Tribute to Dr. Dawber
We at the Framingham Study and the medical community in general were saddened to learn of the death of Dr. Thomas Royle (Roy) Dawber on November 23, 2005. Through his efforts to initiate and maintain the Study, its contributions have been acclaimed as some of the most important to medicine. He was always grateful to the citizens of Framingham who volunteered and steadfastly participated in the Study over more than five decades.

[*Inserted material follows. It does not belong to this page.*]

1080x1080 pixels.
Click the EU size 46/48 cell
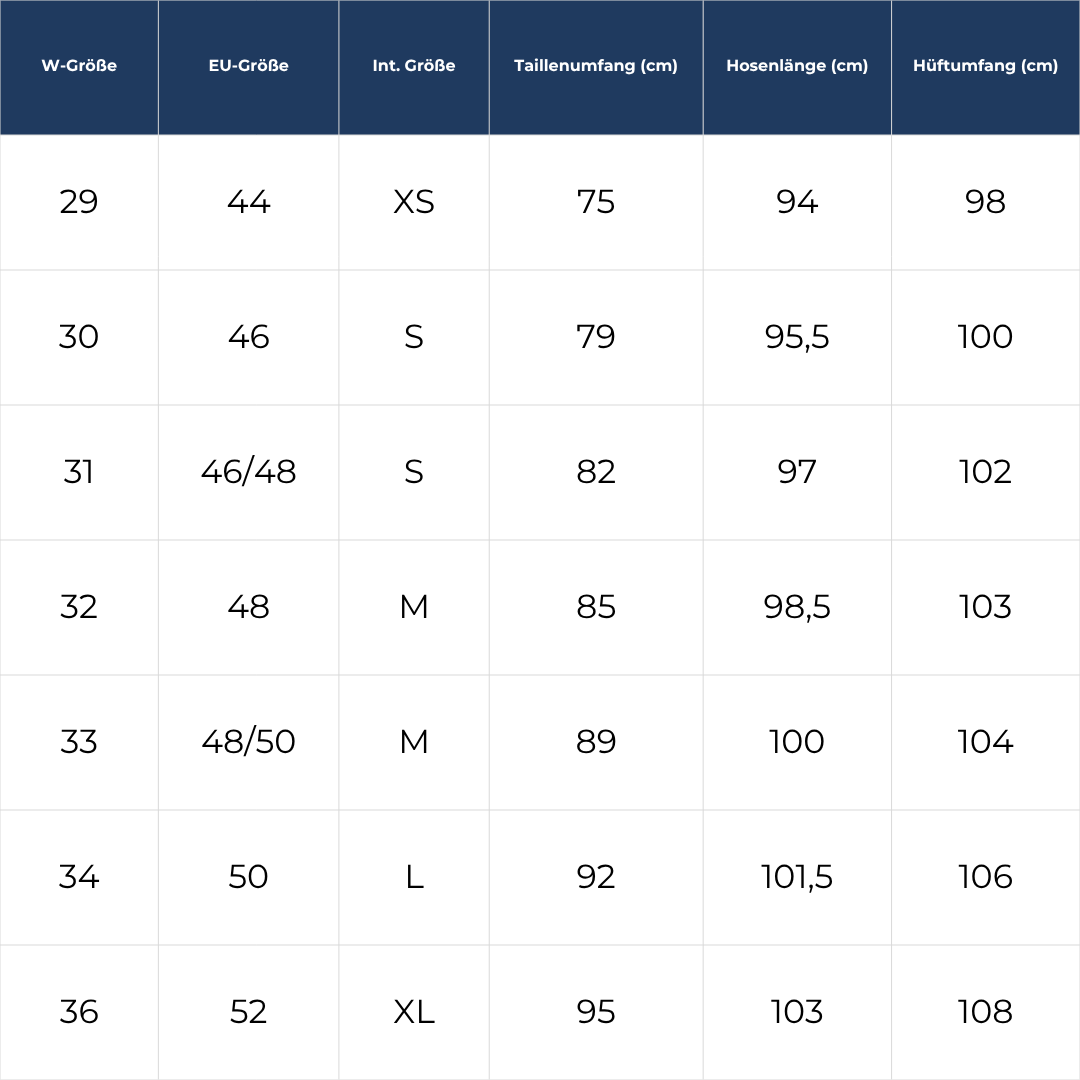click(x=248, y=472)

Dr. Dawber was a mentor to many of the doctors who came to work at the Study, inspiring them to pursue a career in epidemiological research. This includes Drs. Castelli, Levy, Wolf, Friedman, and myself among others. Dr. Dawber, unlike many other epidemiologists, was mainly interested in providing information that could be directly useful to prevention-minded doctors in practice. He viewed epidemiology as clinical investigation on a community level. Under his guidance, the Framingham Study investigators produced much needed information about the prevalence, incidence, clinical manifestations and modifiable predisposing risk factors for development of cardiovascular disease. During his tenure as Director of the Study (1949-1966) he allowed the Framingham Study investigators to pursue their interests no matter how unorthodox they might have seemed. This resulted in Framingham investigators correcting many important misconceptions that physicians had about heart and blood vessel disease and its predisposing risk factors. Thus, scientific reports produced during his tenure alerted physicians to the ominous implications of a trial fibrillation, left ventricular hypertrophy, small amounts of albumin in the urine, systolic hypertension, arterial rigidity, obesity and high cholesterol. These and other early findings made the Framingham Study reports among the most cited references in the medical literature. These findings also made the Framingham Study a prototype for other epidemiological studies around the world and established the utility of the risk factor concept for gaining valuable insights into the development and prevention of chronic diseases.